## ВАША ЗАДАЧА:
Процитируйте дословно фрагмент обзора выставок, начиная с «713        4        FB» и заканчивая «Школы вовлеченного искусства.».

## ПРЕДОСТАВЛЕННЫЙ ТЕКСТ:
#Открытия

Открытия недели: 30 мая – 5 июня

713        4        FB 0      VK 0

Персональные выставки Алекса Булдакова, Ивана Новикова, Виталия Барабанова, Николая Алексеева, Александра Повзнера, Дениса Уранова и фестиваль-смотр работ выпускников Школы вовлеченного искусства.

Авторы Aroundart.org о новых выставках: персональные проекты на Винзаводе – Алекс Булдаков в галерее XL, Иван Новиков в pop/off/art, Виталий Барабанов в Osnova Gallery, Николай Алексеев в галерее 21, а также Александр Повзнер в «Пересветов переулок», Денис Уранов в краснодарской Red Gift и фестиваль-смотр работ выпускников Школы вовлеченного искусства

Алексей Булдаков «Дарящие надежду». Москва, Галерея XL, 31 мая – 20 июня

Фото: Ольга Данилкина

Алексей Булдаков в своём сольном проекте без Urban Fauna Lab ещё дальше уходит от пристального антропологического взгляда на «природу» и выступает скорее в роли агрегатора – создателя платформы для содействия различных маргинальных сообществ, каковыми являются, с одной стороны, пожилые кошки из приюта, а с другой – привычный борщевик. Такая позиция подвергается критике за социальную ангажированность и апелляцию к простейшим зрительским эмоциям, вроде умиления перед кошками, которые давно превратились в интернет-мем. Но критика оказывается необоснованной в том смысле, что художник не является ангажированным именно социально – речь тут идёт не просто о помощи оказавшимся на улице кошкам, но о другом взгляде на них.

## ИСХОДНЫЕ ДАННЫЕ:
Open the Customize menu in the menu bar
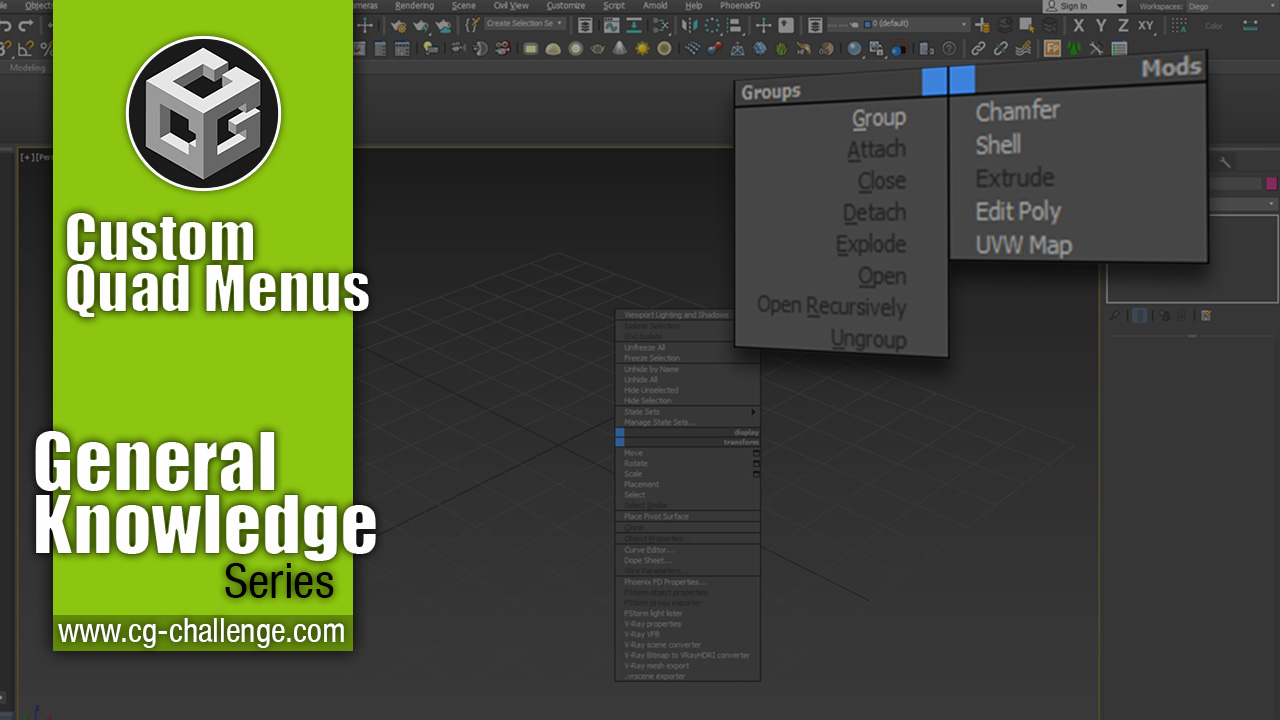567,6
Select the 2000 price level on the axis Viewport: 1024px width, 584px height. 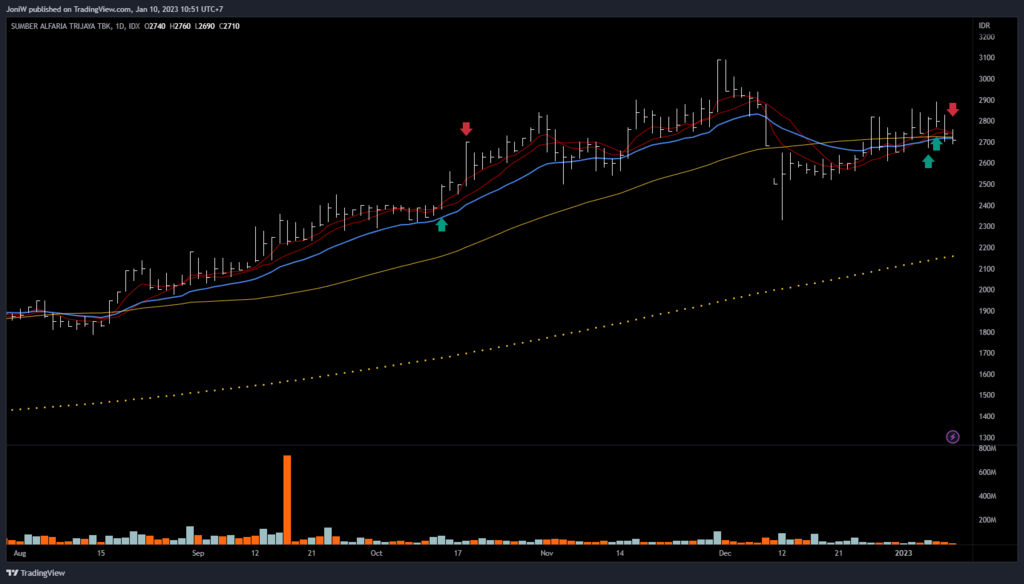pos(988,290)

## ОТВЕТ:
713        4        FB 0      VK 0

Персональные выставки Алекса Булдакова, Ивана Новикова, Виталия Барабанова, Николая Алексеева, Александра Повзнера, Дениса Уранова и фестиваль-смотр работ выпускников Школы вовлеченного искусства.